Main character Ajatashatru Lavash Patel, Aja for short (played by Bollywood star Danush), is poor and lives with his hard-working single mother in Bombay. After school, he and his two nephews earn a little extra on the street with magic tricks and petty theft. Aja happens to see an IKEA catalog and becomes fascinated by the offer.
His mother’s dream is to visit Paris one day. When she dies, Aja takes her ashes to the French capital. He visits an IKEA store where he falls head over heels in love with an American, Marie (Erin Moriarty, ‘Captain Fantastic’). Out of necessity, because he is without money, he spends the night in a wardrobe. Then developments follow each other in quick succession and it seems to become a kind of ‘Around the world in 80 days’. Via London, Barcelona, Rome and Tripoli, Aja returns to Paris. Here he hopes to run into Marie…

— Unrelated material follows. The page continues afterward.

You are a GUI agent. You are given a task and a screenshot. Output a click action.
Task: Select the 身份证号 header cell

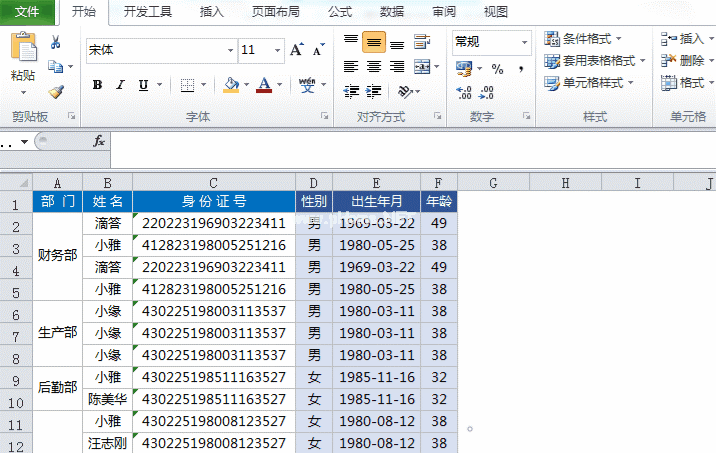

Aja, now a teacher in his native country, tells this incredible story in India to three juvenile delinquents to give them the choice: either go to jail for four years or go to school every day and learn even more from beautiful stories. The police officer who accompanies the boys asks whether it was all true. Aja answers: “The most important things do.” For change “coincidence” into “karma” and everything will work itself out again.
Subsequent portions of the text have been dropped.